Batten is expected to rule on the motion today. If he rules in favor of Small, that could mean another motion to drop the charge of hindering prosecution against Small.

Another defendant in the case, Toni Dixon, remained free a day after the state made a motion to revoke her bail because she allegedly tried to coach a witness. Her attorney, Ed Weinstock, denied the allegations. She is now charged with one count of third-degree witness tampering in addition to the nine counts she already faced in the voter fraud indictment.

The state also asked the judge to allow them to open 316 messenger ballots the Board of Elections rejected in 2009, saying it could strengthen the case by showing the votes went to Small.
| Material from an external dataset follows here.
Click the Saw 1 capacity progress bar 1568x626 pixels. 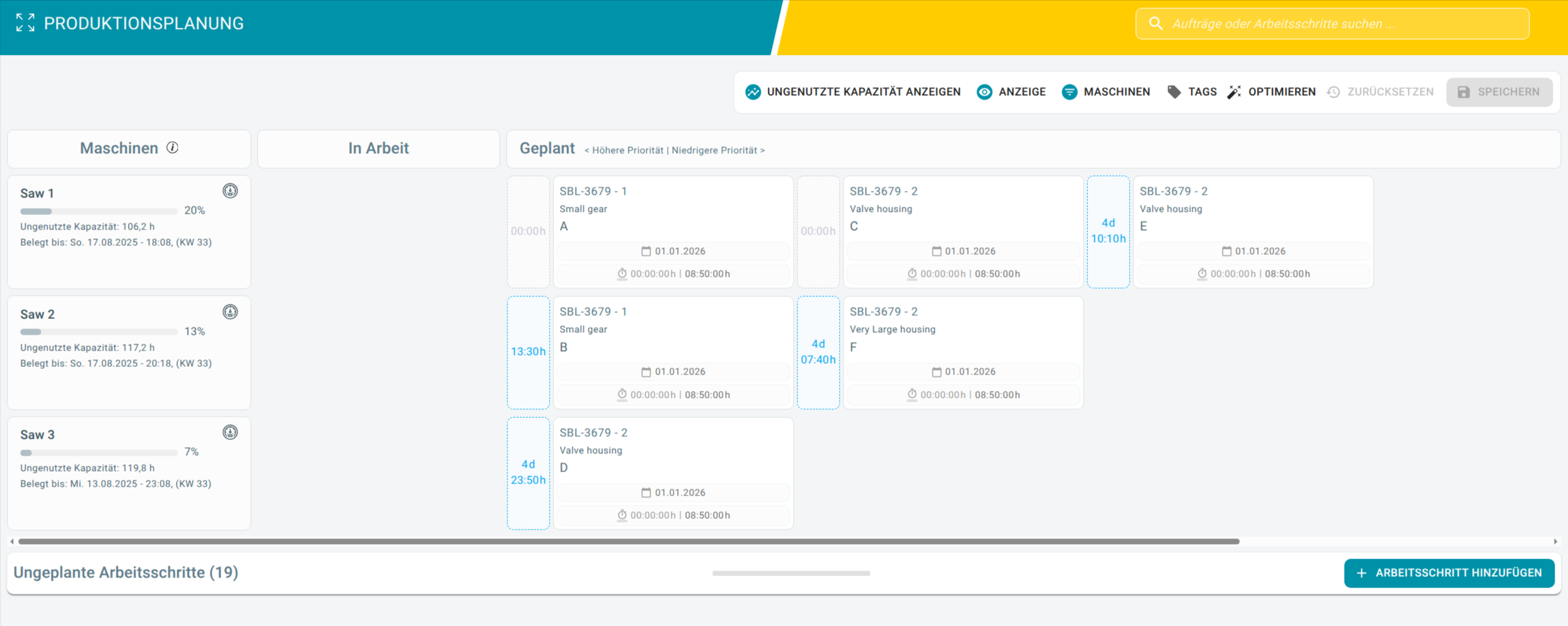(98, 211)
"There's always the chance the contents of these ballots could undercut the state's case," David Fritch said of the possibility a majority of the ballots were cast for another candidate.
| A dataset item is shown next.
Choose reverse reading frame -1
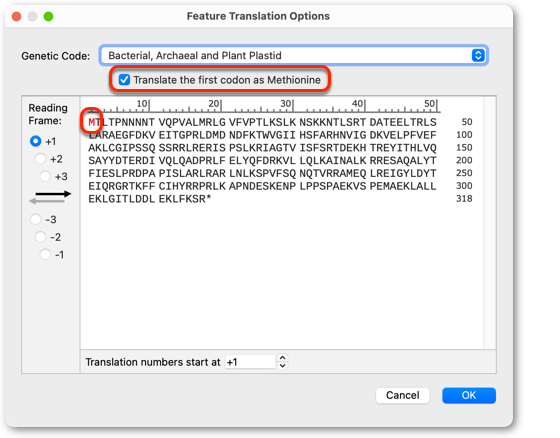This screenshot has width=560, height=438. (x=45, y=254)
But lawyers for several of the defendants argued there are strict legal limits to opening ballots, and that the state's request does not seem to meet those requirements.

Twenty-five voters whose ballots were rejected in 2009 have come forward, Fritch said. They have all provided statements: 15 say they never received a messenger ballot; four say they received the ballot and application to receive the ballot at the same time, which is illegal; and six claim they were told how to cast their vote.

Batten did not make a decision on that, instead agreeing with Timothy Reilly - attorney for co-defendant Floyd Tally - saying that, since the ballots would affect all 12 defendants, then all the lawyers should have an opportunity to be there for the argument. The other six attorneys whose clients are supposed to go to trial next year are scheduled to be in court Thursday for that.

A second panel of 80 potential jurors entered the courtroom Tuesday and answered questionnaires that will help cut down the pool for individual questioning later. Jury selection is expected to take about two weeks. The trial is expected to last two to three months.